— À vos ordres, seigneur capitaine !
À contrecœur, l’officier talonna sa monture et s’éloigna.
Bornhald cessa aussitôt de penser à son second. Sur ce point comme sur beaucoup d’autres, il avait fait tout son possible.
— Légion, à mon commandement, en avant !
Dans un concert de grincements de cuir, les mille cavaliers en cape blanche se mirent en mouvement.
Rand jeta un coup d’œil aux Seanchaniens qui approchaient, puis il recula dans l’étroite ruelle flanquée par des granges. L’ennemi serait bientôt là… Très bientôt. Se palpant une joue, le jeune homme reconnut le contact si particulier du sang séché. Les coupures infligées par Turak le faisaient souffrir, mais il allait devoir prendre son mal en patience.
La foudre frappa de nouveau et il sentit le sol vibrer sous ses pieds.
Au nom de la Lumière ! que se passe-t-il ?
— Ils arrivent ? demanda Ingtar. Rand, il faut sauver le Cor de Valère !
Malgré l’orage dans un ciel serein, les explosions en ville et les soldats qui approchaient, l’officier semblait plongé dans ses pensées. À l’autre bout de la ruelle, Mat, Perrin et Hurin surveillaient une autre patrouille ennemie. S’ils ne se faisaient pas repérer, les cinq intrus n’étaient plus très loin de leurs chevaux.

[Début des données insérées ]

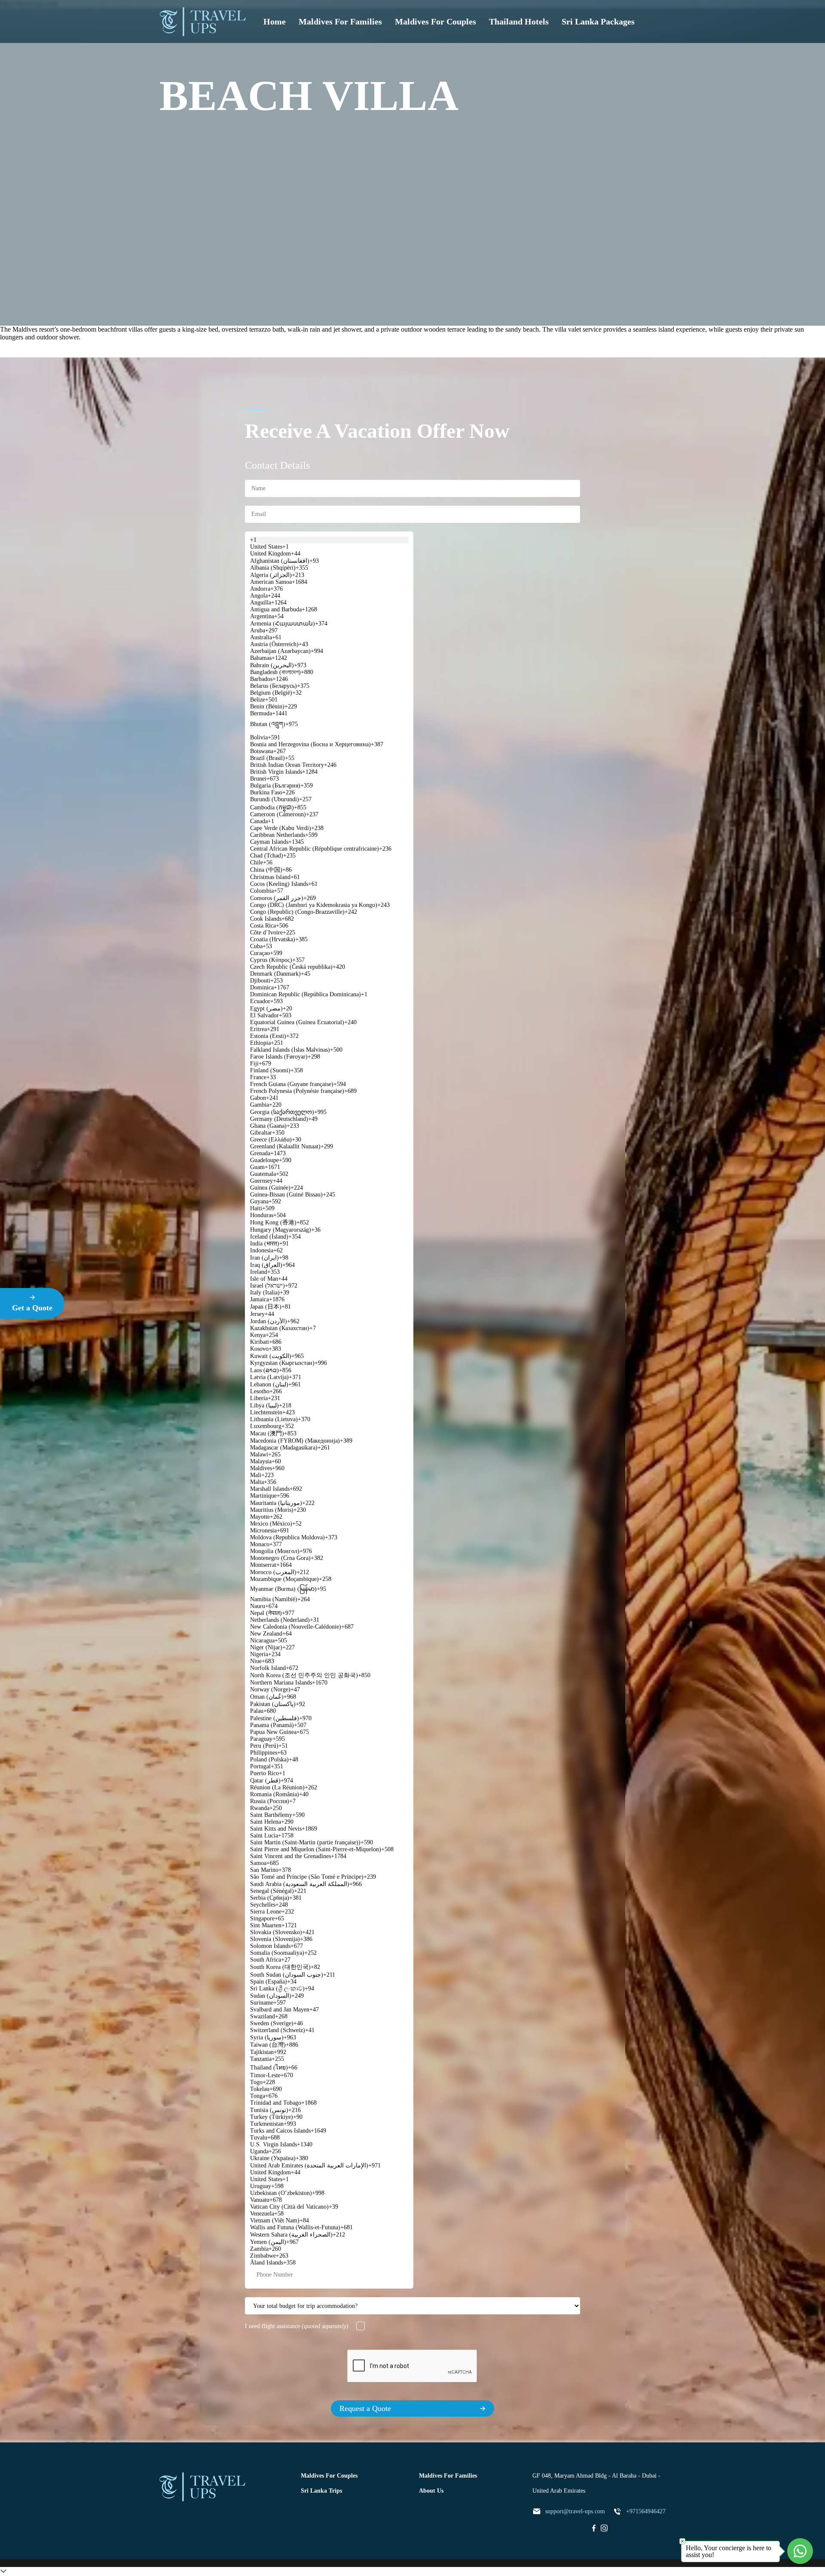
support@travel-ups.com (575, 2511)
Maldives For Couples (435, 21)
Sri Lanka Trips (321, 2490)
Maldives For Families (340, 21)
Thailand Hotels (519, 21)
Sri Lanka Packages (598, 21)
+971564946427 (646, 2511)
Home (274, 21)
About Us (431, 2490)
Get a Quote (32, 1307)
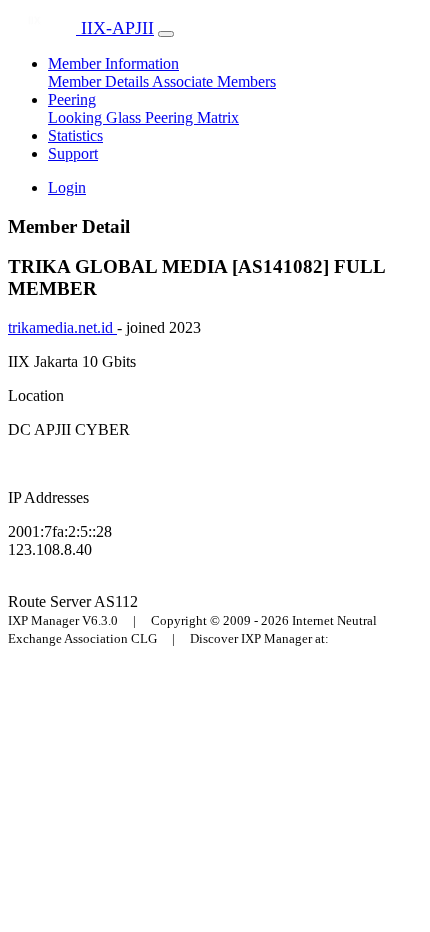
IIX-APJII (115, 28)
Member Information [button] (113, 63)
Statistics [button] (75, 135)
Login (67, 187)
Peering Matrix (192, 117)
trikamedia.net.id (62, 327)
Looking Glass (96, 117)
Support (73, 153)
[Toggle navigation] (166, 34)
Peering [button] (72, 99)
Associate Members (214, 81)
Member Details (100, 81)
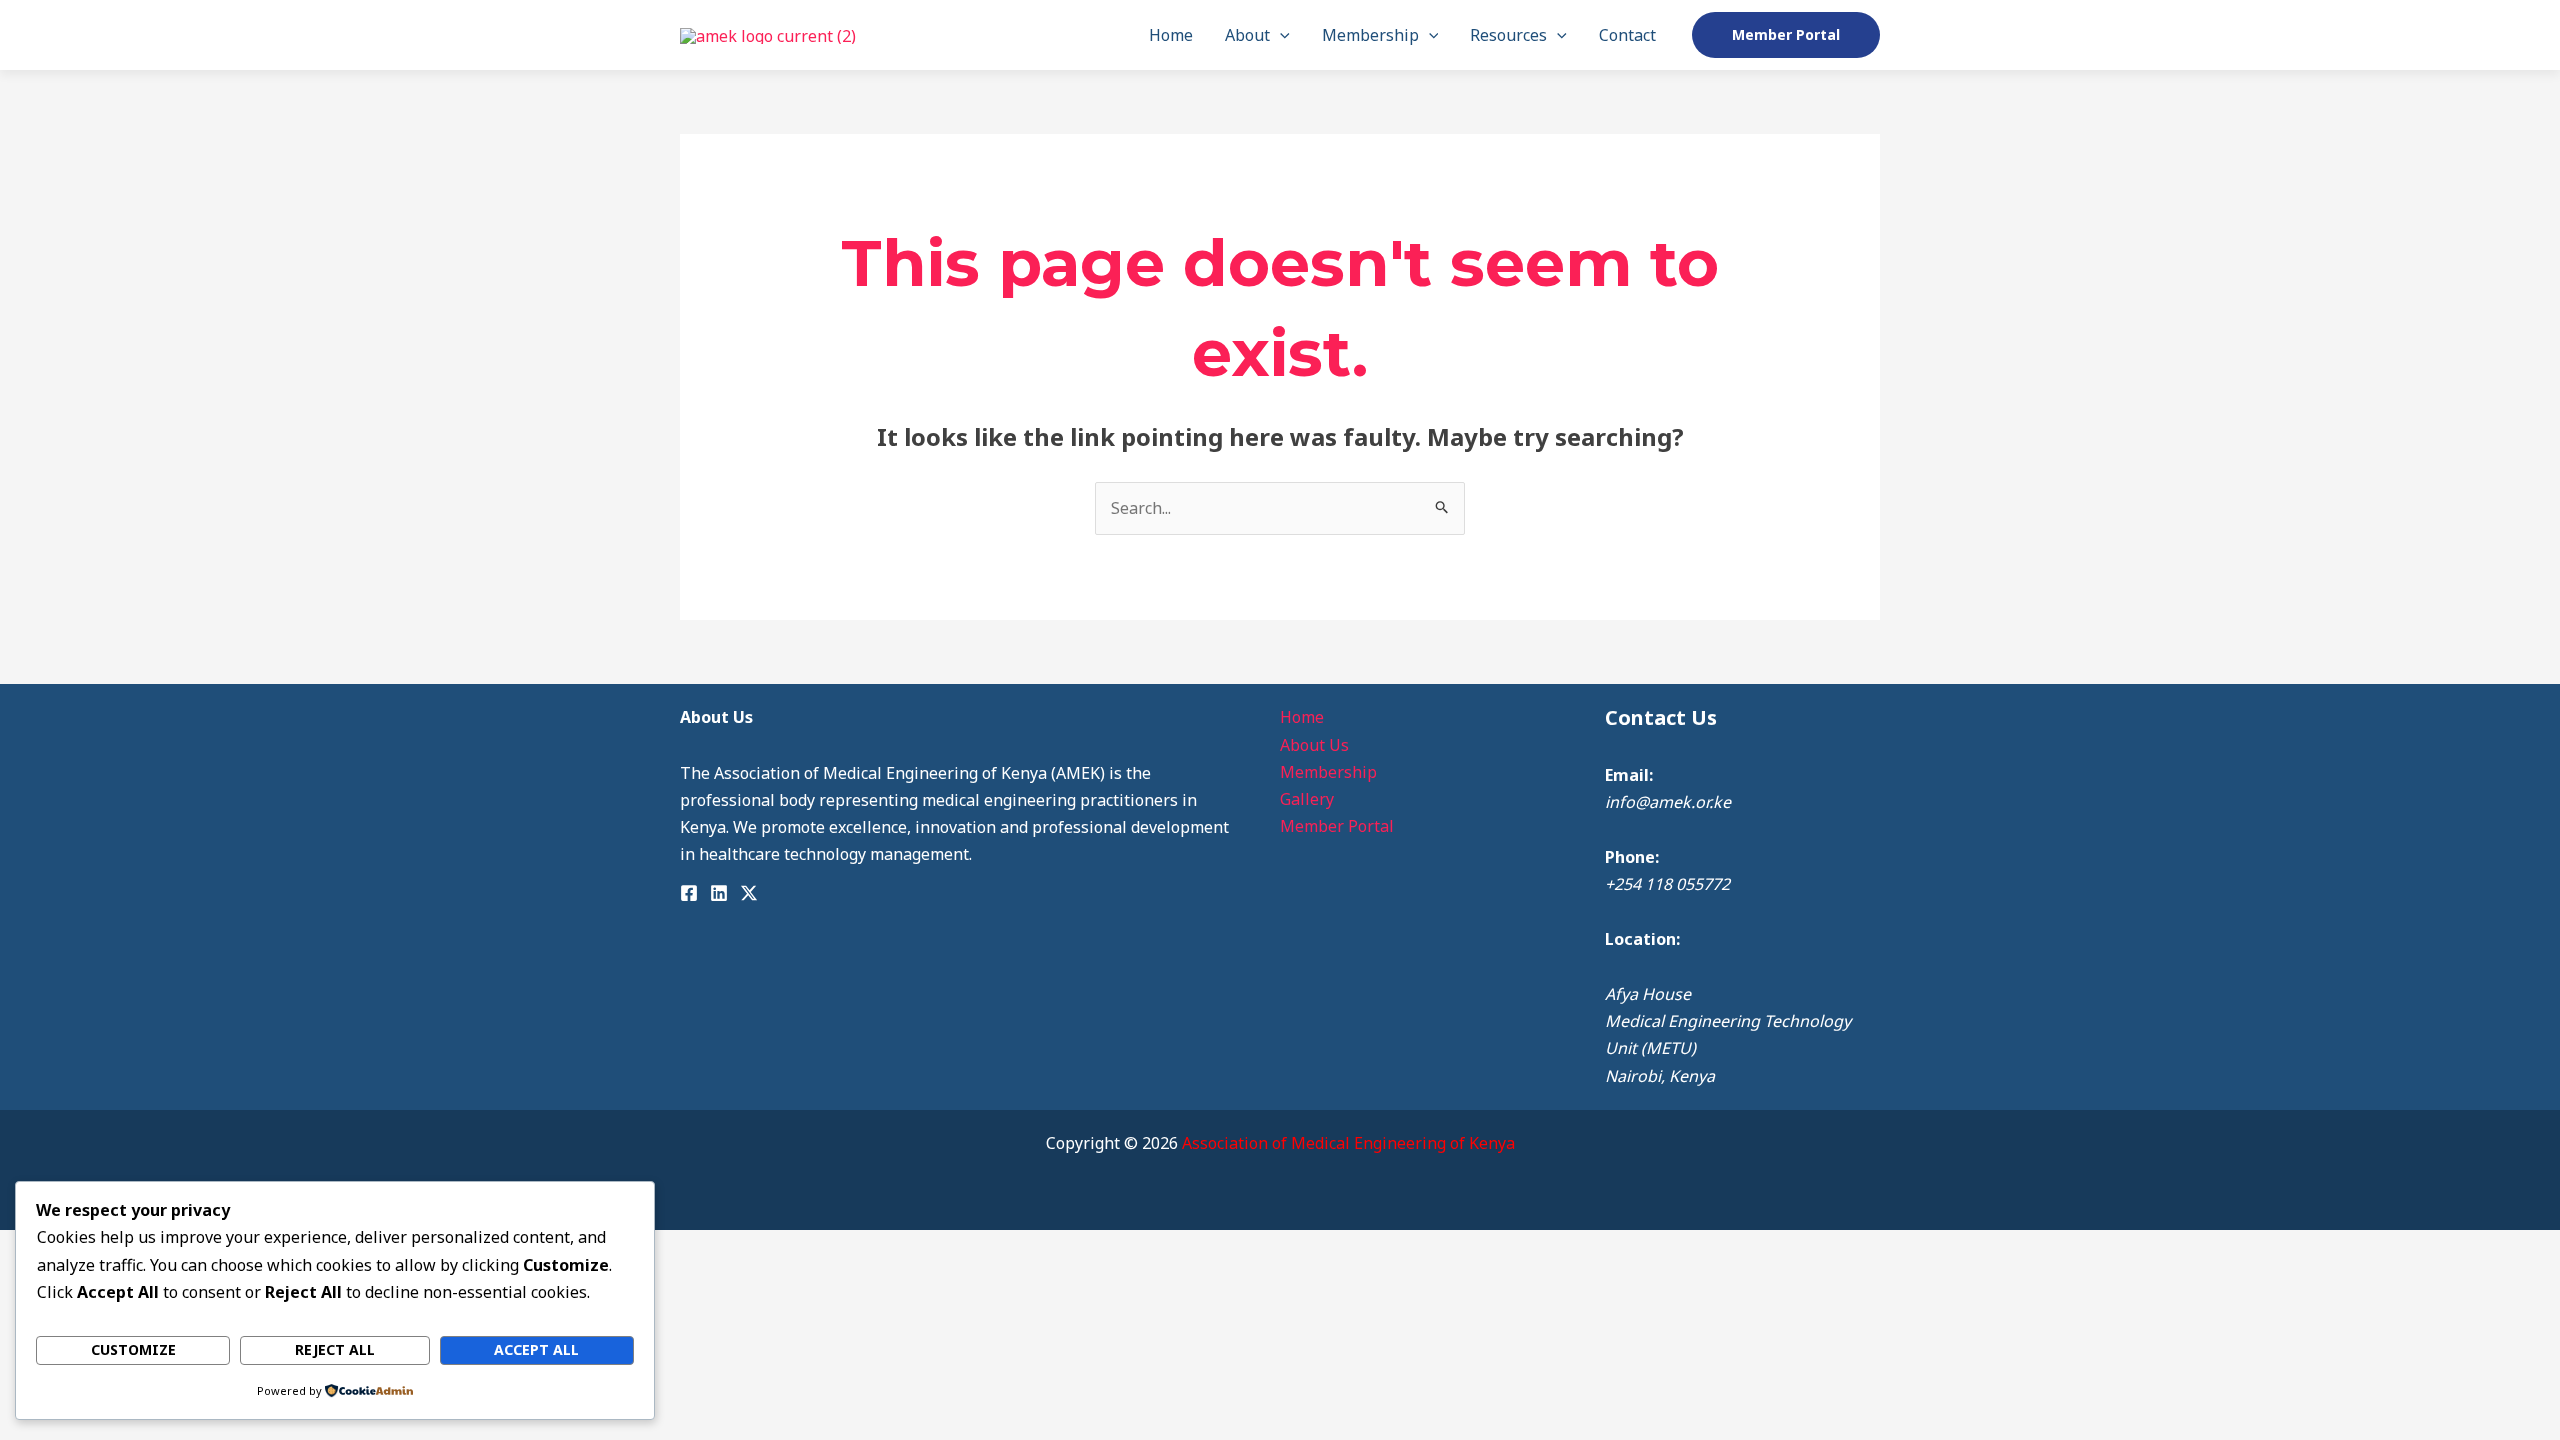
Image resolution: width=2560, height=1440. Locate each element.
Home (1171, 35)
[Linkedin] (719, 893)
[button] (1280, 35)
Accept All (536, 1349)
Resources (1508, 35)
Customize (133, 1349)
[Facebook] (689, 893)
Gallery (1307, 799)
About (1247, 35)
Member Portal (1337, 826)
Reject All (335, 1349)
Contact (1627, 35)
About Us (1314, 745)
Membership (1370, 35)
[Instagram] (749, 893)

— Elle est en danger…, murmura Rand.
Il éprouvait un étrange sentiment, comme si plusieurs fils de sa vie risquaient d’être coupés. Egwene était bien entendu une des personnes qui comptaient pour lui, mais il y en avait d’autres, et certaines couraient de terribles risques. En ce moment même, à Falme… Si l’une de ces personnes succombait, la vie de Rand ne serait jamais complète – en somme, son destin resterait inaccompli. Il n’aurait su dire pourquoi il en allait ainsi, mais c’était une certitude.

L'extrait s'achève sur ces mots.